In some embodiments, the classification result 40 is stored in the storage device 20, but not limited thereto. In some embodiments, the classification result 40 is displayed on a display device, but not limited thereto. In some embodiments, the classification result 40 is transmitted to an external electronic device (a server or a mobile device) through a communication device, but not limited thereto.
The image recognition device and the image recognition method described in this case are not limited to being used in classifying aedes mosquito or house mosquito. The above is only an example. The image recognition device and image recognition method described in the invention are suitable for classifying objects in various images, for example, roses or lilies (categories of flowers), huskies or Shiba Inu (categories of dogs), cars or buses (categories of vehicles), etc. As long as the objects in the image can be classified.
The image recognition device and the image recognition method described in the invention reduce the dimension (reduce the resolution) of the high-resolution image to reduce the amount of computation, and detect the target object coordinates through the object detection model, and then, increase the dimension (increase the resolution) to obtain a high-resolution object image corresponding to the target object coordinates, and use an image classification model to determine the target object type. The accuracy rate of the object detection model and image classification model used in the invention is 94%, compared to using only a single model (such as using you only look once (YOLO) or region-based convolutional neural networks (R-CNN) object detection model) is only 75.2%. It can be seen from this that the image recognition device and the image recognition method described in the invention greatly improve the accuracy of recognizing objects in an image.
The methods of the present invention, or specific versions or portions thereof, may exist in the form of code. The code may be contained in physical media, such as floppy disks, optical discs, hard disks, or any other machine-readable (such as computer-readable) storage media, or not limited to external forms of computer program products. When the code is loaded and executed by a machine, such as a computer, the machine becomes a device for participating in the present invention. The code may also be transmitted through some transmission medium, such as wire or cable, optical fiber, or any type of transmission, wherein when the code is received, loaded, and executed by a machine, such as a computer, the machine becomes used to participate in the invented device. When implemented on a general-purpose processing unit, the code in conjunction with the processing unit provides a unique device that operates similarly to application-specific logic circuits.
Although the invention has been illustrated and described with respect to one or more implementations, equivalent alterations and modifications will occur or be known to others skilled in the art upon the reading and understanding of this specification and the annexed drawings. In addition, while a particular feature of the invention may have been disclosed with respect to only one of several implementations, such a feature may be combined with one or more other features of the other implementations as may be desired and advantageous for any given or particular application.

Claims

What is claimed is:

1. An image recognition device, comprising:

a processor; and

a storage device, wherein the processor is configured to access the programs stored in the storage device to implement an image classification model and an object detection model, to execute the image classification model and the object detection model, wherein the processor:

receives an original image with a first resolution, and reduces the first resolution of the original image to generate a low-resolution image with a second resolution, wherein the first resolution is higher than the second resolution;

identifies the position of a target object in the low-resolution image using the object detection model to obtain target object coordinates in the low-resolution image;

segments a target object image from the original image according to the target object coordinates in the low-resolution image, and inputs the target object image into the image classification model; and

determines a target object type corresponding to the target object image using the image classification model.

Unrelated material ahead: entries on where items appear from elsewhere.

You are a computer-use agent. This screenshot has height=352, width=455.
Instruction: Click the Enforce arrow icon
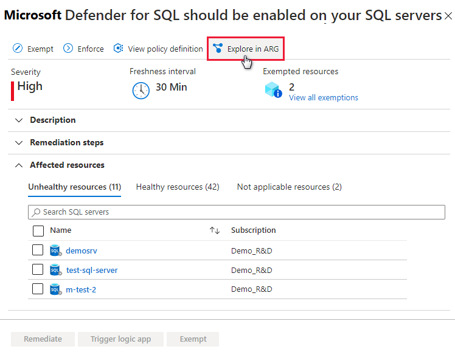coord(68,49)
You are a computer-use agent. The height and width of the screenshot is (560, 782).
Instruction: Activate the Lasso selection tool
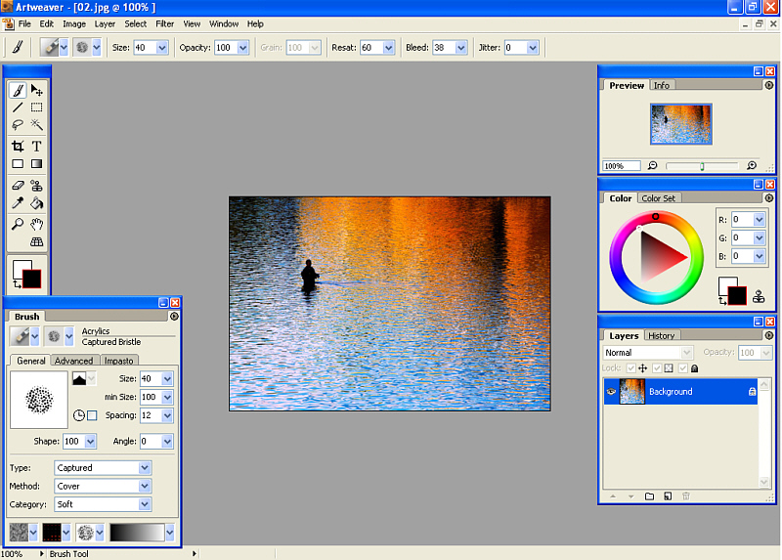[x=18, y=125]
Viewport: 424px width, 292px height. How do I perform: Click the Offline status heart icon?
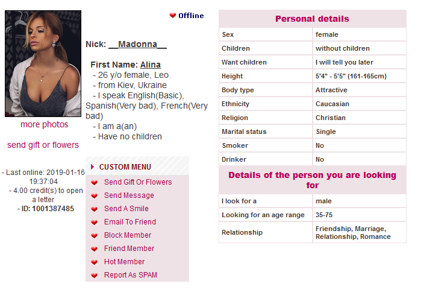point(173,16)
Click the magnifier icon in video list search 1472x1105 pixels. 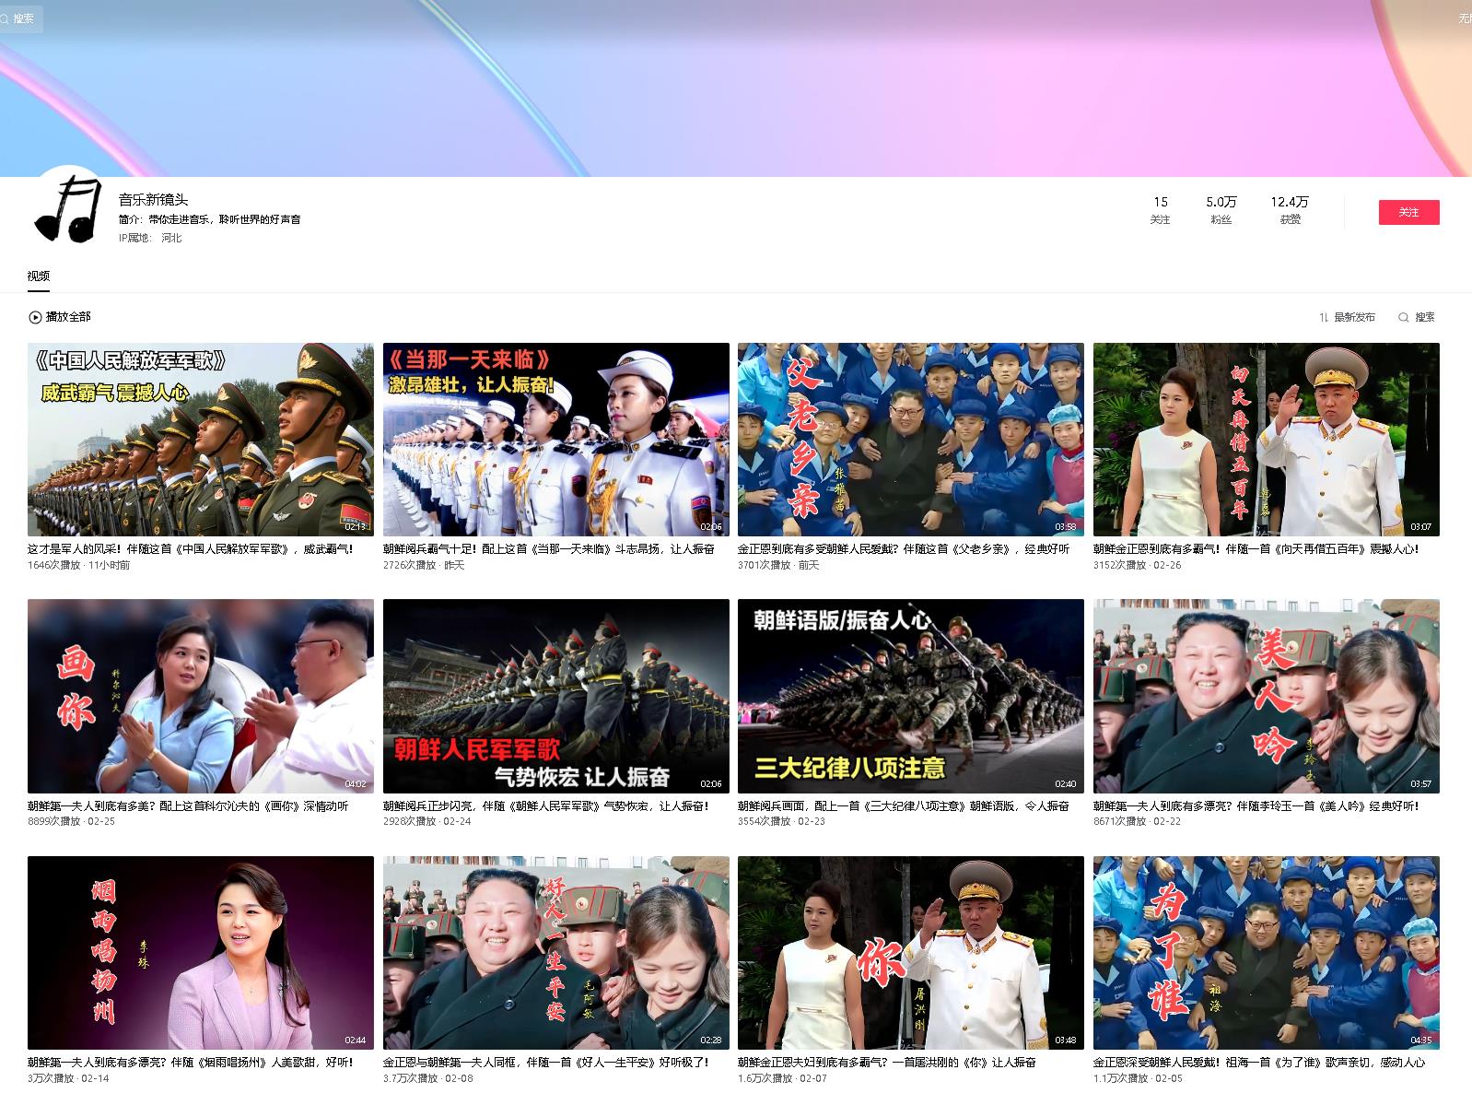(x=1403, y=317)
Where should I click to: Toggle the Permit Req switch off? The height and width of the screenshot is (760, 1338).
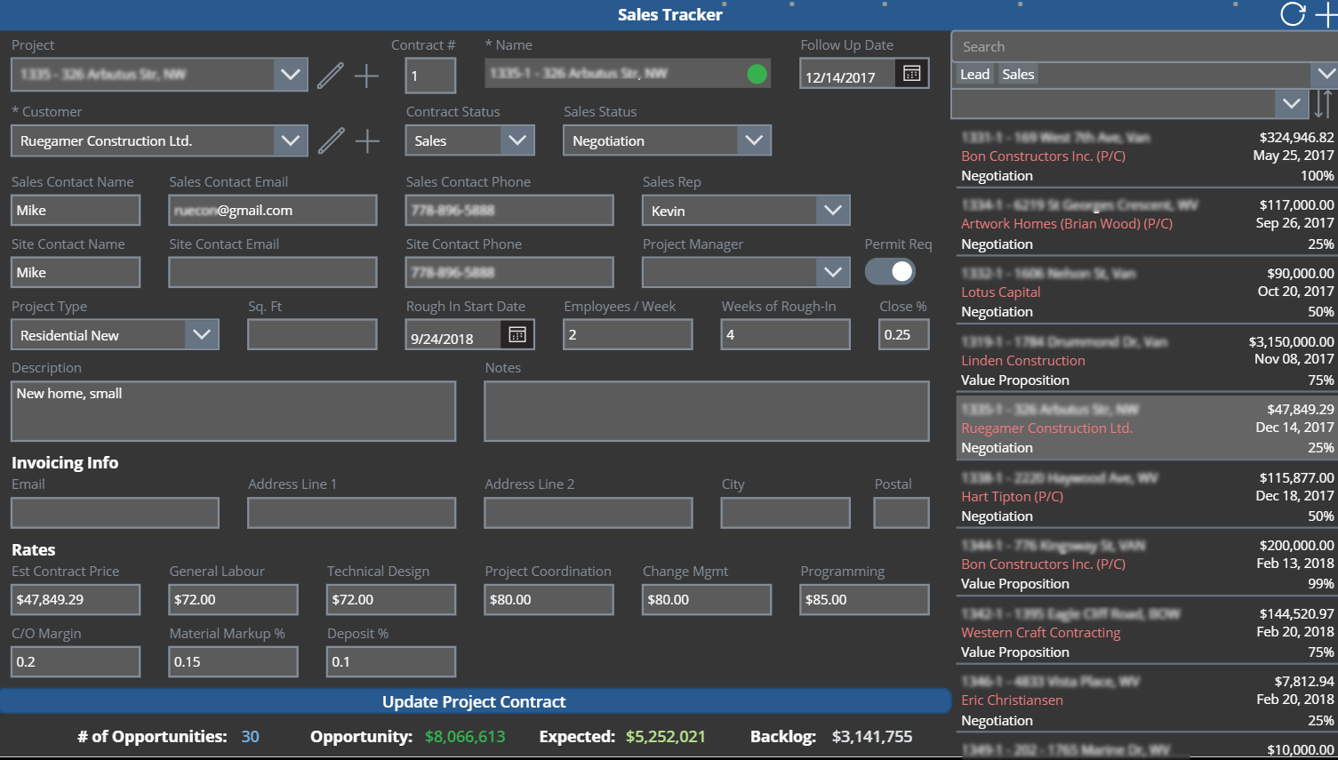(890, 272)
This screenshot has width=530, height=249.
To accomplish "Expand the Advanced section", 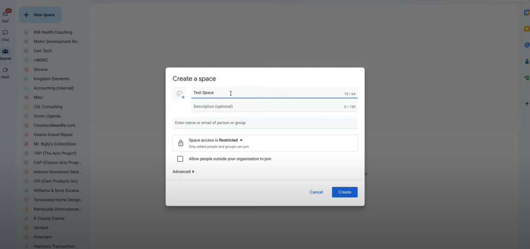I will [x=183, y=171].
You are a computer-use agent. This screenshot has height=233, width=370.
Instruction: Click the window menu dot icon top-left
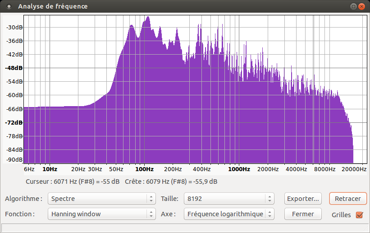point(9,6)
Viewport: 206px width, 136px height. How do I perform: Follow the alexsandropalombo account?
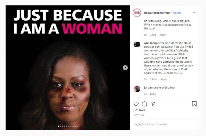point(177,13)
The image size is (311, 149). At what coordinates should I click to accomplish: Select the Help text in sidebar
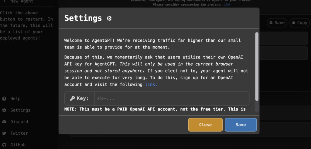pyautogui.click(x=15, y=99)
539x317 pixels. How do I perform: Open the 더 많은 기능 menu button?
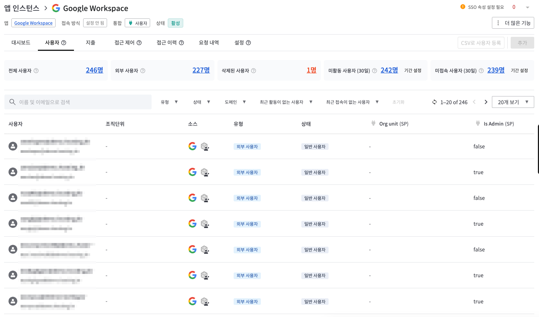point(513,23)
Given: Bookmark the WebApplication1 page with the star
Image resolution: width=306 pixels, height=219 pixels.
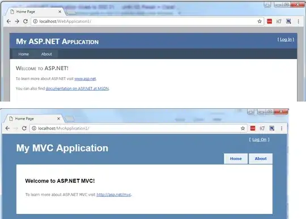Looking at the screenshot, I should [x=260, y=22].
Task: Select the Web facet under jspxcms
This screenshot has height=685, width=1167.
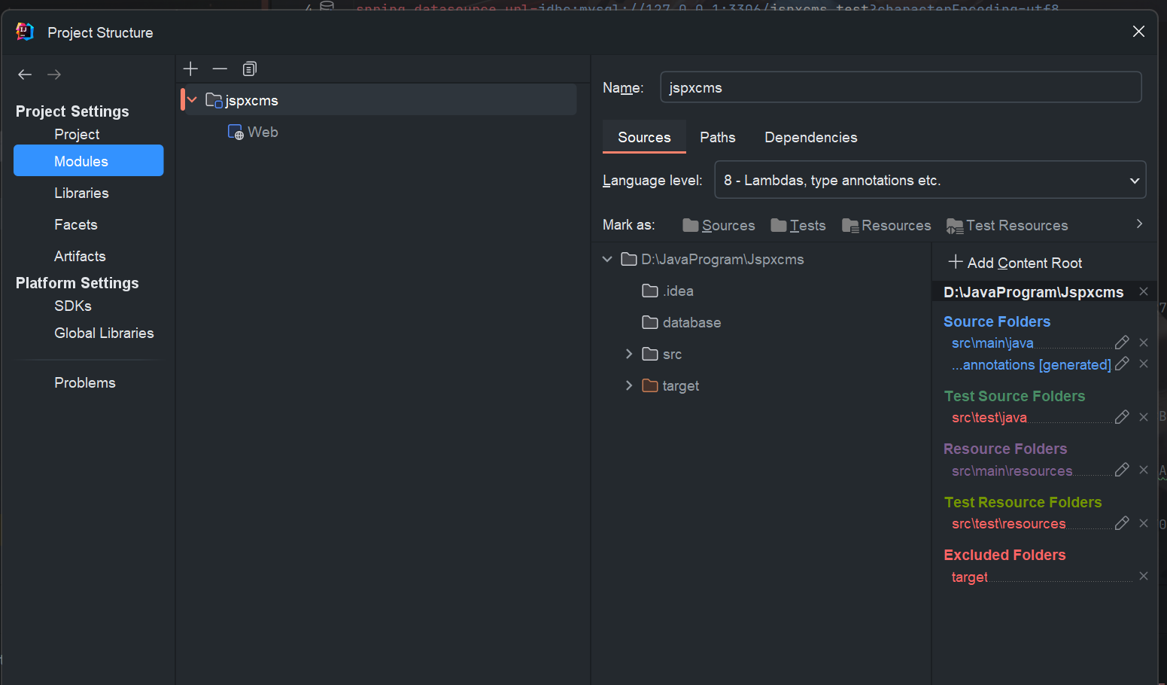Action: pos(262,132)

2. The image recognition device of claim 1, wherein the second resolution is ⅓-⅕ of the first resolution.

3. The image recognition device of claim 1, wherein the processor reduces the first resolution of the original image according to a minimum parameter acceptable by a dimension reduction encoder to generate the low-resolution image with the second resolution.

4. The image recognition device of claim 1, wherein the processor multiplies the coordinates of the target object in the low-resolution image by the first resolution through a conversion operation to obtain a result and divides the result by the second resolution to restore the target object in the original image.

5. The image recognition device of claim 1, wherein in response to the processor dividing a plurality of target object images from the original image according to the plurality of target object coordinates, the processor rotates each target object image to the same side according to the length or width, and adjusts each target object image to the same size.

6. The image recognition device of claim 5, wherein the processor inputs the target object images into the image classification model, and the image classification model outputs a classification result corresponding to each of the target object images.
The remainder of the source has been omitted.